RNA extraction and purification

For the extraction of single-stranded RNA from the aqueous extracts of H. umbellata, three concentrations were chosen: the highest (500 µg/µL), a moderate (250 µg/µL) and the lowest (125 µg/µL). The extraction was performed via the NIMR Biotech extraction kit according to manufacturer’s description.

The extraction process involved several steps. First, the cells in the extracts were lysed to disrupt cell membranes and make RNA available freely. Lysed samples were then incubated to facilitate the extraction process. After incubation, RNA precipitation was carried out to isolate the RNA from other cellular components. The cell debris and impurities were removed through a washing step to obtain a purified RNA sample. The elution step utilized a spin column-based method, where the purified RNA was eluted from the column, leaving behind any contaminants.

Finally, the extracted single-stranded RNA was stored at − 20 °C until further use. This freezing temperature helps maintain the stability and integrity of the RNA for future analysis or experiments.

Dual-step reverse transcriptase quantitative polymerase chain reaction (RT-qPCR)

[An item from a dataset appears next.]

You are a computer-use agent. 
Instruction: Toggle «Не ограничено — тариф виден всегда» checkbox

A separate reverse transcription coupled with qPCR was carried out. First, extracted RNA was converted to complementary DNA (cDNA). Synthesis mix of FIREScript RT cDNA (Solis Biodyne, Estonia) was used, alongside random primers and Oligo (DT). Prepared reaction mixture consisted of 6.8 µl of double-distilled, molecular-grade water, 2 µl of mastermix, 0.1 µl each of forward and reverse primers in Table 1 as manufactured by the NIMR-MTN Oligo Synthesis Laboratory and 1 µl of the RNA template. These components were combined to create a 10 µl reaction mixture as followed by manufacturer’s manual. Transcription (reverse) process took place for a duration of 30 min at a temperature of 50 °C. After 5 min, transcriptase enzyme was deactivated at a lesser temperature of 85 °C using a BioRad thermal cycler.

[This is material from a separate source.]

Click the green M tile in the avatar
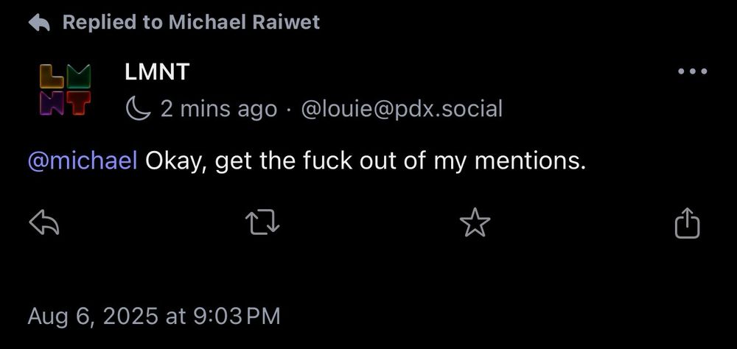 (79, 77)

Table 1 List of Nucleotide Primers designed for Virulence Genes in Real-Time PCR Technique

The second step was the quantitative Polymerase chain reaction (PCR). This reaction was executed to quantify amplifications of expressed genes. The number of amplifications of virulence genes (AGR I and II genes) and the house keeping gene (SA442) of S. aureus used in this study was determined using a real-time system (BioRad CFX96 Deepwell), in accordance with the manufacturer’s description. A 10 µl reaction mixture was prepared containing 5.8 µl double distilled, nuclease free water, 2 µl Solis Biodyne Eva green mastermix, 0.1 µl each of both forward and reverse primers and 2 µl template coding deoxyribonucleic acid (cDNA) for the two primers separately. The processes involved are; initial and final denaturation, annealing, initial and final extension. First denaturation (DNA unwinding) occurred at 95 °C for 2 min, final unwinding took place for just 30secs at the same temperature as the first melting of DNA, annealing was set for 30secs at 54 °C and repeated for 40cycles followed by extension step with temperature range of 55–80 °C with 0.5 °C increment for 5secs.

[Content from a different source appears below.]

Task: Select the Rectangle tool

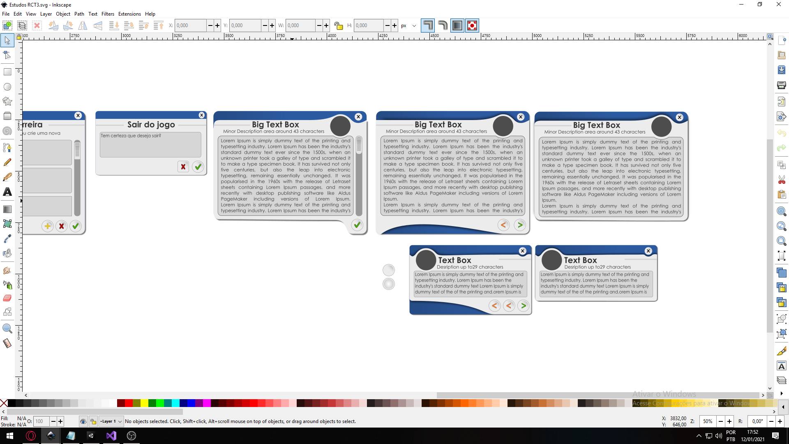Action: (7, 72)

Ct values (cycle threshold) were generated at the completion of the reaction and used to calculate relative quantification 2−(∆∆ct).

Data analysis

The cycle threshold (ct value) generated from the melt curves plotted by the thermal cycler was used to calculate relative expression using Microsoft Excel (2016 version). Relative expression values were further subjected to IBM SPSS statistics version 22, to determine the increment or decrease in expression of the virulence genes (AGR I and II). All data entries were given as descriptive average alongside standard error means (mean ± SEM), mean difference was compared using a one-way ANOVA analysis and a post-hoc test of LSD (least significance difference). A confidence interval of 95% was used as the criterion for significance to show variations between compared sets.